**Task goal:**
Repeat the full listing below verbatim and keep the images out.

══════════

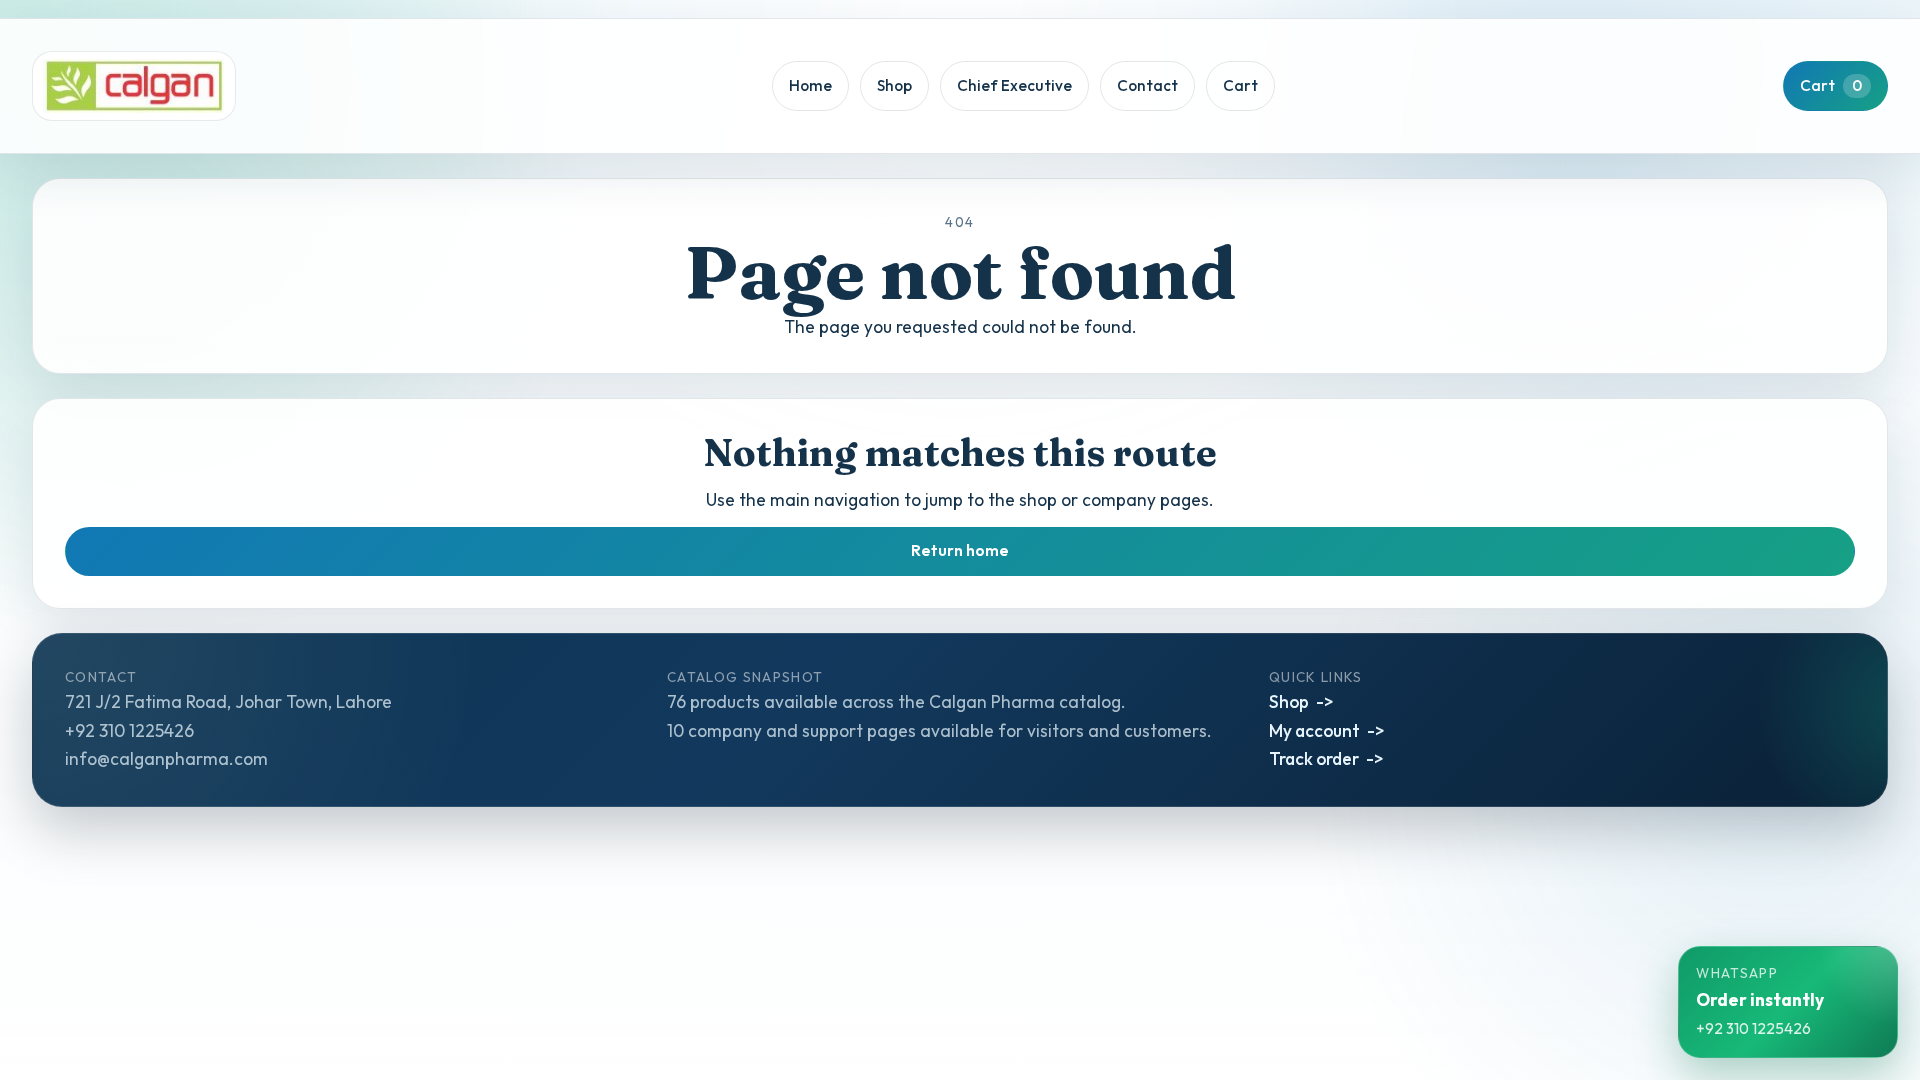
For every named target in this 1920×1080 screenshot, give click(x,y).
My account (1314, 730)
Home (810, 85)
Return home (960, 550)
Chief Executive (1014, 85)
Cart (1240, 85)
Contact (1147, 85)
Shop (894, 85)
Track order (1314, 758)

══════════

**Response:**
For every named target in this 1920×1080 screenshot, give click(x,y).
My account (1314, 730)
Home (810, 85)
Return home (960, 550)
Chief Executive (1014, 85)
Cart (1240, 85)
Contact (1147, 85)
Shop (894, 85)
Track order (1314, 758)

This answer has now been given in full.